In most situations, cables face the greatest risk of damage when they’re being cut and joined with a terminal. When the cable is still whole, their well-engineered design — which includes a defensive jacket and shielding — protects the interior wiring from potentially damaging outside elements. But when a cable is cut, the interior wiring is immediately exposed to outside conditions, putting the cable at risk of damage and even failure.
To help prevent damage to the terminal ends of cables, users can employ different types of terminal shells. These are designed to minimize risk to the cable while ensuring reliable, continuous operation. Non-molded and molded cable assemblies are two of the most common types on the market.
Non-Molded Vs. Molded Assemblies
Non-molded components use a system of backshells with connecting hardware to cover and protect the wiring and its connection to its mating pins. When a wire is cut, the wire is connected to the terminal pins, which are mounted on a connector plate. The backshells are then molded around, or slid around, the connector plate to create a protective covering that secures it in place and guards the connection point. This type of design allows for easy access to the cables, meaning they can be easily repaired at any time without damaging the entire assembly.

Data provided.

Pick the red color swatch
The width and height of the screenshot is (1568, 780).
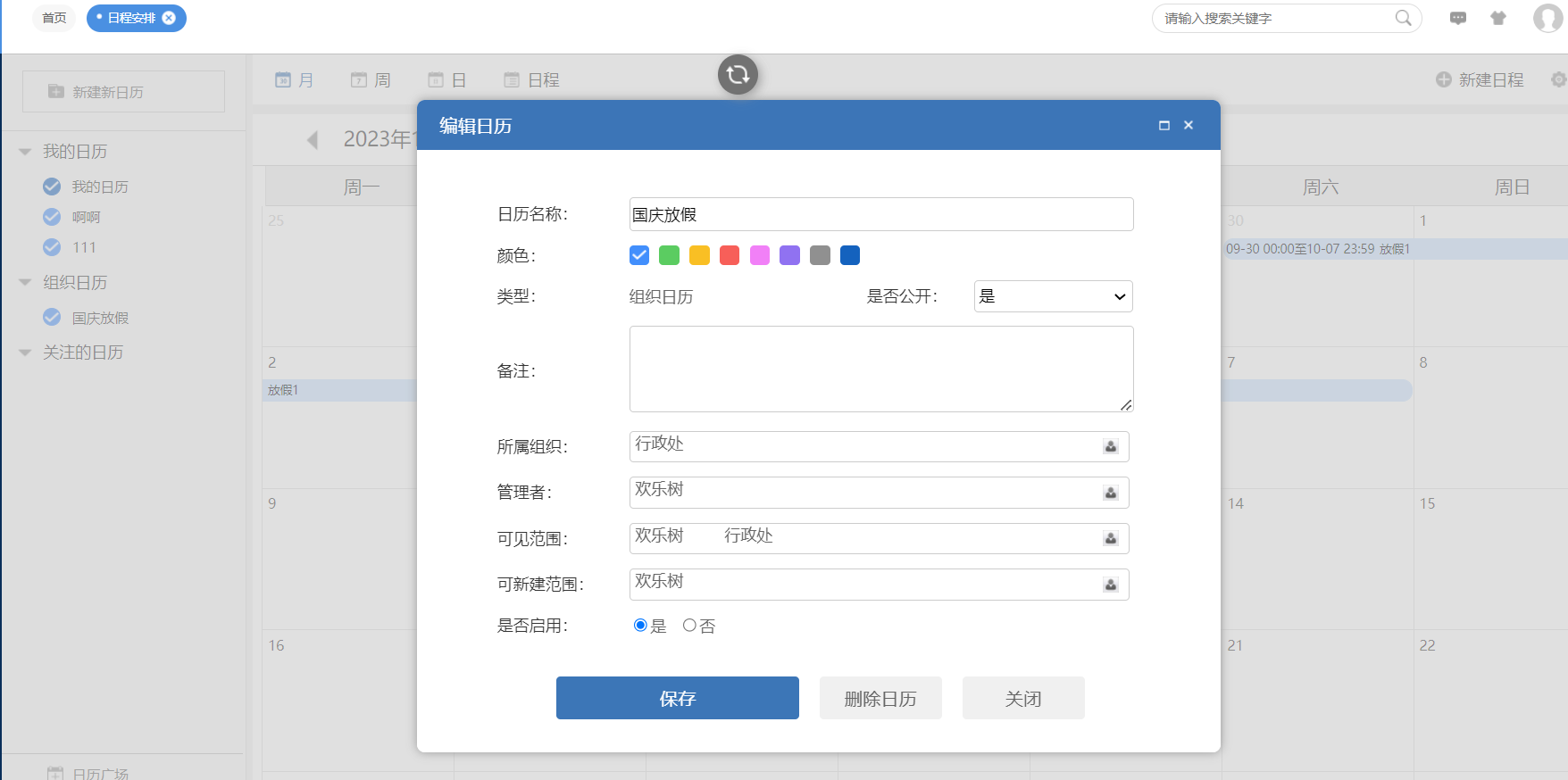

* * *

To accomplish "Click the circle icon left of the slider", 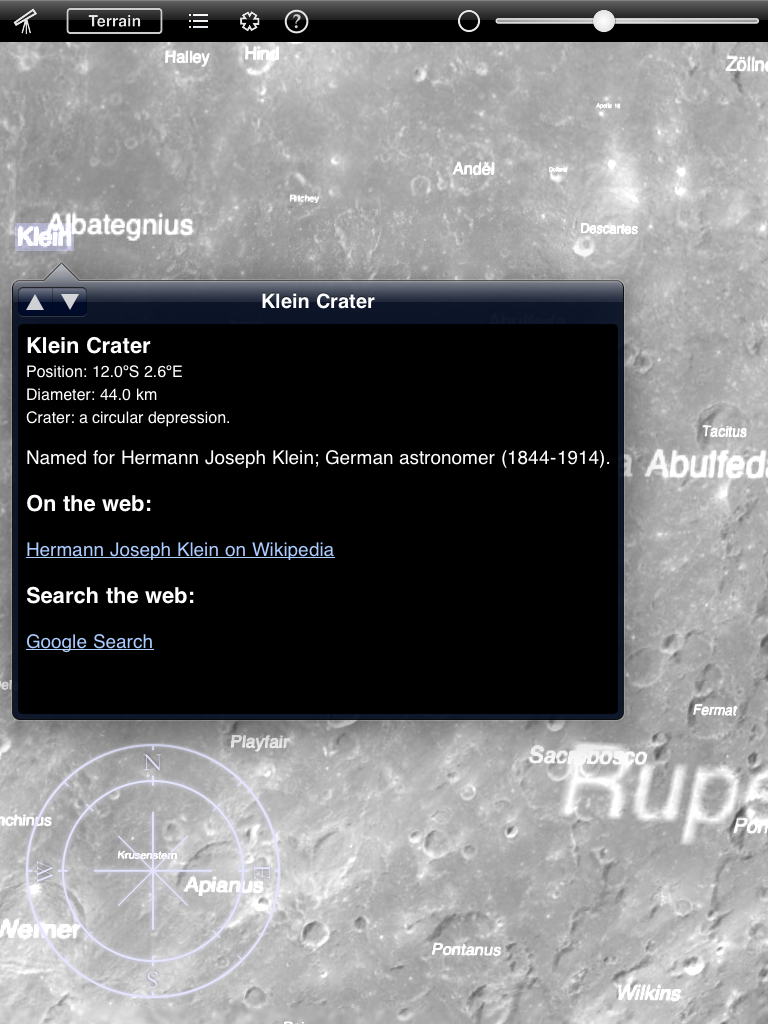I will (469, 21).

Tasks to carry out.
- A) In the passage on cable assemblies, what do non-molded components use to cover and protect the wiring and its connection to the mating pins?
- B) Write the next part of the passage on cable assemblies, picking up after its final sentence.

Answers for the exercise.
- A) A system of backshells with connecting hardware.

- B)
Overmold cable assemblies, on the other hand, are created by injecting a molten plastic material into a mold cavity. Manufacturers are able to use this process to fully enclose the wire/pin connections into a single encapsulated unit — ensuring optimal cable protection and minimal stress on the unit. This design also provides more customization options, allowing for the use of different materials and molds to create unique shapes that best fit specific applications. Plus, a variety of pin connections can be used, all within the same assembly.
Both assembly types are very popular, but as technology has advanced, the need for tighter, more reliable cables has superseded the need for repairable ones — pushing molded cable assemblies to the forefront. Though non-molded components grant easier user access for inspection and repair, their two-part design also means they’re more prone to breaking, making them less effective and dependable. Molded cable assemblies, however, offer greater reliability with their one-part design, as well as greater strength, cost-effectiveness, and efficiency.
The Benefits of Molded Cable Assemblies
Molded assemblies also offer much greater versatility. They can be constructed from many different plastics and rubbers to provide the proper heat control and chemical/water resistance needed for particular operating conditions, allowing cables to adapt to nearly any application.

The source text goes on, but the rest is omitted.